## Exercise objective:
Write out the data again in full, exactly as it reads.

═══ Records for the task ═══

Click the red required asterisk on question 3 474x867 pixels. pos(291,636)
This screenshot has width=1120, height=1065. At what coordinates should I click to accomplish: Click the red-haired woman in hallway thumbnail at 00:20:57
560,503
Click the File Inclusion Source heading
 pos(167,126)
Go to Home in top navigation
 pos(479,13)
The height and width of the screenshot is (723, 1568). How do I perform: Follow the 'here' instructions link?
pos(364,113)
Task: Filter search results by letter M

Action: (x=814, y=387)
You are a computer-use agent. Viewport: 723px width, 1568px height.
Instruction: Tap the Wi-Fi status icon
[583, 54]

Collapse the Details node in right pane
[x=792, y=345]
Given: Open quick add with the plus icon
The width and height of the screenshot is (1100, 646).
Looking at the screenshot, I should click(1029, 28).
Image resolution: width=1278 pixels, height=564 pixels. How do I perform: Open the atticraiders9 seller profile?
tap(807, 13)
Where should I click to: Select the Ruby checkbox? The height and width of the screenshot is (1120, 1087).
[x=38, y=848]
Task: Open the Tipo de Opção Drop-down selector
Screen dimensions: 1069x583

═══

## Response to this exercise:
Click the red required asterisk on question 3 474x867 pixels. pos(291,636)
This screenshot has width=1120, height=1065. At what coordinates should I click to accomplish: Click the red-haired woman in hallway thumbnail at 00:20:57
560,503
Click the File Inclusion Source heading
 pos(167,126)
Go to Home in top navigation
 pos(479,13)
The height and width of the screenshot is (723, 1568). How do I perform: Follow the 'here' instructions link?
pos(364,113)
Task: Filter search results by letter M

Action: (x=814, y=387)
You are a computer-use agent. Viewport: 723px width, 1568px height.
Instruction: Tap the Wi-Fi status icon
[583, 54]

Collapse the Details node in right pane
[x=792, y=345]
Given: Open quick add with the plus icon
The width and height of the screenshot is (1100, 646).
Looking at the screenshot, I should click(1029, 28).
Image resolution: width=1278 pixels, height=564 pixels. How do I perform: Open the atticraiders9 seller profile?
tap(807, 13)
Where should I click to: Select the Ruby checkbox? The height and width of the screenshot is (1120, 1087).
[x=38, y=848]
Task: Open the Tipo de Opção Drop-down selector
Screen dimensions: 1069x583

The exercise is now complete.